» **STATED TASK**
The patch below removes some import lines from the test file and adds others. List every import line it removes or adds, and say which ones are removed and which are added.

» **GIVEN TEXT**
━━━━━━━━━━━━━━━━━━━━
From 996fcbeee35731fee3d65caadd9d60a1356f9ebe Mon Sep 17 00:00:00 2001
From: Georg Raiser <grg2rsr@gmail.com>
Date: Fri, 26 Sep 2025 14:48:05 +0100
Subject: [PATCH 70/80] flake8

---
 ibllib/pipes/neurophotometrics.py      |  5 ++--
 ibllib/tests/test_neurophotometrics.py | 32 ++++++++++++++------------
 2 files changed, 20 insertions(+), 17 deletions(-)

diff --git a/ibllib/pipes/neurophotometrics.py b/ibllib/pipes/neurophotometrics.py
index 64b44887d..7c30b6a2d 100644
--- a/ibllib/pipes/neurophotometrics.py
+++ b/ibllib/pipes/neurophotometrics.py
@@ -109,7 +109,7 @@ def extract_timestamps_from_tdms_file(
     if chunk_size is not None:
         n_chunks = df.shape[0] // chunk_size
         for i in range(n_chunks):
-            vals_ = vals[i * chunk_size : (i + 1) * chunk_size]
+            vals_ = vals[i * chunk_size: (i + 1) * chunk_size]
             # data = np.array([list(f'{v:04b}'[::-1]) for v in vals_], dtype='int8')
             data = _int2digital_channels(vals_)
 
@@ -461,7 +461,8 @@ def _run(self, **kwargs) -> Tuple[pd.DataFrame, pd.DataFrame]:
         # load the fixtures - from the relative delays between trials, an "absolute" time vector is
         # created that is used for the synchronization
         fixtures_path = (
-            Path(iblphotometry.__file__).parent.parent / 'iblphotometry_tests' / 'fixtures' / 'passiveChoiceWorld_trials_fixtures.pqt'
+            Path(iblphotometry.__file__).parent.parent / 'iblphotometry_tests' /
+            'fixtures' / 'passiveChoiceWorld_trials_fixtures.pqt'
         )
 
         # getting the task_settings
diff --git a/ibllib/tests/test_neurophotometrics.py b/ibllib/tests/test_neurophotometrics.py
index fcad9d379..923946509 100644
--- a/ibllib/tests/test_neurophotometrics.py
+++ b/ibllib/tests/test_neurophotometrics.py
@@ -1,17 +1,17 @@
 """Tests for ibllib.pipes.mesoscope_tasks."""
 
-import sys
 import unittest
-from unittest import mock
 import tempfile
 from pathlib import Path
-
-
+import iblphotometry_tests
+from ibllib.pipes.neurophotometrics import FibrePhotometryBpodSync
 from ibllib.io import session_params
 
 # Mock suit2p which is imported in MesoscopePreprocess
-attrs = {'default_ops.return_value': {}}
-sys.modules['suite2p'] = mock.MagicMock(**attrs)
━━━━━━━━━━━━━━━━━━━━
» **GIVEN INFORMATION**
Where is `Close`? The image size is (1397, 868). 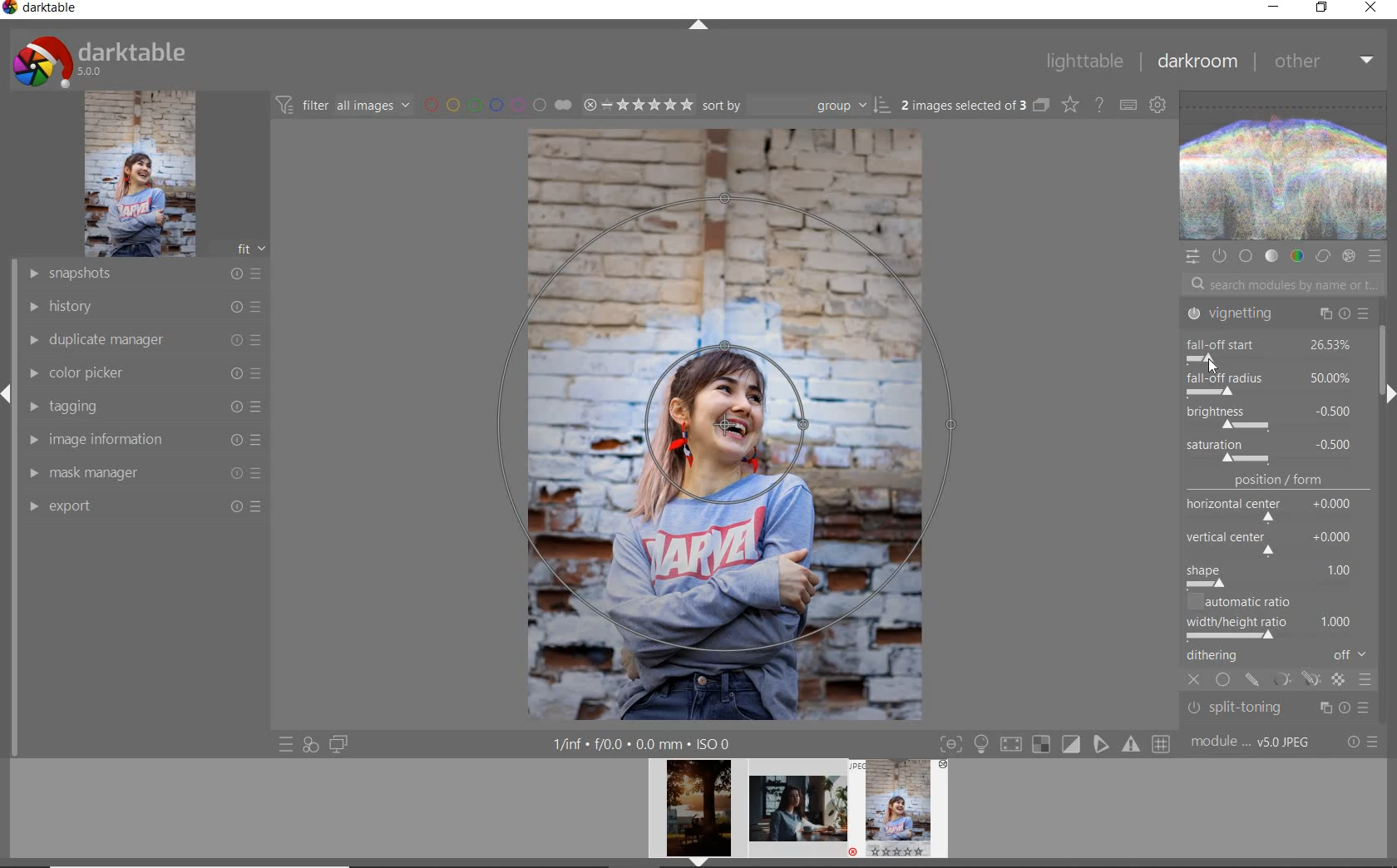
Close is located at coordinates (1208, 360).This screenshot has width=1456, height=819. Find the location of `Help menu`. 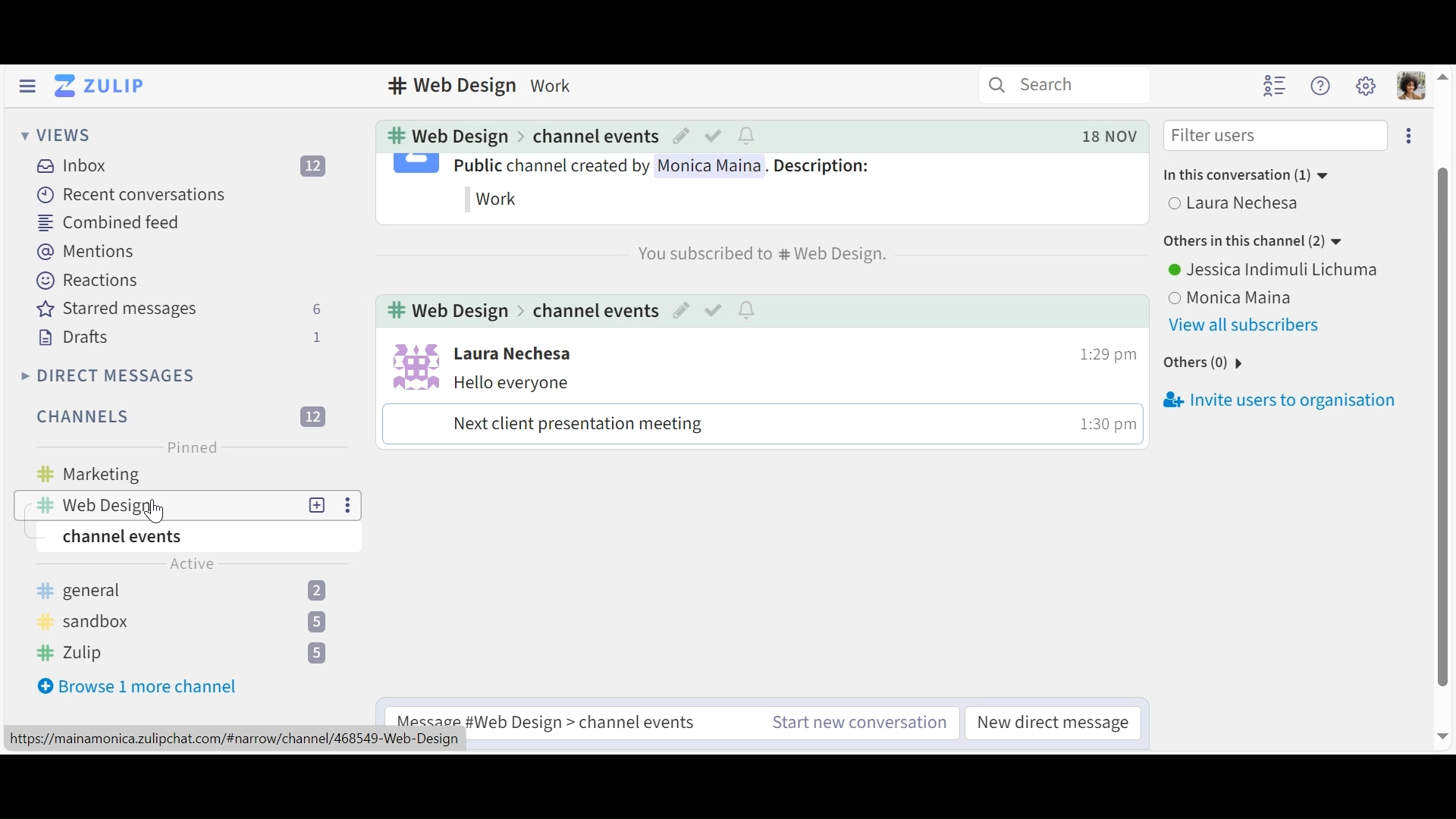

Help menu is located at coordinates (1322, 85).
━━━━━━━━━━━━━━━━━━━━
» **ANSWER TO THE PROBLEM**
Removed:
- import sys
- from unittest import mock

Added:
- import iblphotometry_tests
- from ibllib.pipes.neurophotometrics import FibrePhotometryBpodSync